Steinberger agreed. "If you want to make comics, just make them."
Fialkov said that Submit was particularly helpful in that regard, because they were giving opportunities for more voices to be heard.
Once a comic is approved, what happens? One week prior to your release, you will get an email notifying you about the comic, particularly giving you a URL to help promote the book, Rogers said. Rogers also said that he tweets and retweets whenever a new book comes out. You get paid quarterly, 45 days after the quarter. There is a threshold, Rogers said, but you should at least get a report saying how much you have sold.
An audience member asked if it was a possibility to offer two versions of the same book - one paid and one free. Fialkov said, "You're not really giving them an option," adding that "pay what you want" is usually code for "giving it away for free." He said that "you're devaluating your own product - if you think your book is worth nothing, than give it out for free. If you think it's worth a dollar, put it at that price. If you think it's worth two dollars, put it out at that price."
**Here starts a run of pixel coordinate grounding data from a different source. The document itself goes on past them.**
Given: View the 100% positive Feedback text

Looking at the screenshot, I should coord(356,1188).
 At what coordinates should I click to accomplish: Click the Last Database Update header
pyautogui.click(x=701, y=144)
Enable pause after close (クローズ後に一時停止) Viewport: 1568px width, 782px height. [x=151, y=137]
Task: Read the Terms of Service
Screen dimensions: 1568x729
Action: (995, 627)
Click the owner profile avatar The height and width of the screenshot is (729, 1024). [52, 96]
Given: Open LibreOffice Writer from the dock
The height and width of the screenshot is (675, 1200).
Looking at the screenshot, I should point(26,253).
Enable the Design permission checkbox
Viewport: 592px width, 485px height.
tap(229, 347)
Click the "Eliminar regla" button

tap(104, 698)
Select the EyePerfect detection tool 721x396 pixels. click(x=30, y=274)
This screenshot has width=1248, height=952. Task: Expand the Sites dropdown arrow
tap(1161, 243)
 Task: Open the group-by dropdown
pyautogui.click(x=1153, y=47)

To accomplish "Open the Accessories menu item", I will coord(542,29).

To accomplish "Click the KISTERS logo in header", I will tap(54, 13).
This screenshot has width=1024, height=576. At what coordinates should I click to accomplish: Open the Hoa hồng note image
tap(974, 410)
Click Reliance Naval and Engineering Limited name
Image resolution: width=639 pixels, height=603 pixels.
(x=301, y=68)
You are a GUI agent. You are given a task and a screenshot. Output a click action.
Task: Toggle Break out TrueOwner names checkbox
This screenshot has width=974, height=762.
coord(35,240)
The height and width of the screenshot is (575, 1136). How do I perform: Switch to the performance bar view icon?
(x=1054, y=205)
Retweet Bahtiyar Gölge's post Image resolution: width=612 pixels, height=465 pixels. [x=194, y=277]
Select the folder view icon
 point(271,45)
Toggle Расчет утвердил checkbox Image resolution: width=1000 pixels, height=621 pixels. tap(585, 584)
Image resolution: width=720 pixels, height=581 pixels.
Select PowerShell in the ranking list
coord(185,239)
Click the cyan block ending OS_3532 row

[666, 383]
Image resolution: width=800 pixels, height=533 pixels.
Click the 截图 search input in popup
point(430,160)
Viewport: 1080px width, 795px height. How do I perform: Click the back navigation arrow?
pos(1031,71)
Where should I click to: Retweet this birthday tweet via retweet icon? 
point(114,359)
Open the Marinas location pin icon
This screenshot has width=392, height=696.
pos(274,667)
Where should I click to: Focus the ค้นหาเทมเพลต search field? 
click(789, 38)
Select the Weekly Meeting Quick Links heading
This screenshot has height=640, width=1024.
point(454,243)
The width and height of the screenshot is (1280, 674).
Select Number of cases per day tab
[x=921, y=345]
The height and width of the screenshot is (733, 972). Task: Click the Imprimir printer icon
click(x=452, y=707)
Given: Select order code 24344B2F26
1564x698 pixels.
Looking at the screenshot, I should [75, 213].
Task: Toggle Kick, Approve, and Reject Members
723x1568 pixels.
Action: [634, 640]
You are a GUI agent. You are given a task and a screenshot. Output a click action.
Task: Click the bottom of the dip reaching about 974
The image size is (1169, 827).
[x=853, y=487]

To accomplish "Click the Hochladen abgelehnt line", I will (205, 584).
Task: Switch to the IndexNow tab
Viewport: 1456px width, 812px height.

Steinberger said that many people saw 99 cents as the magic number, but The Walking Dead's Robert Kirkman said, "Nah, my book's worth $1.99." He said that that helped with sales, as well, as they could drum up further interest with 99 cent sales.
Another audience member asked if it was possible to give a portion of sales to charities. Steinberger said they have done deals with creators who want to do that, but they haven't focused a lot of technology to that, as opposed to helping collate which readers want a specific book over another. But they did team up with the Comic Book Legal Defense Fund, so it is not unheard of.
Have there been many creators who have tried putting out just a first issue to gauge interest? Rogers said they've seen people do that. "But if you want to make comics, make comics," Rogers said. "If you're looking to do this to make money, this is the wrong industry."
"If we don't make a dime on this book, we're fine," Fialkov said. "We're doing this because we love working together and we want to put out this book."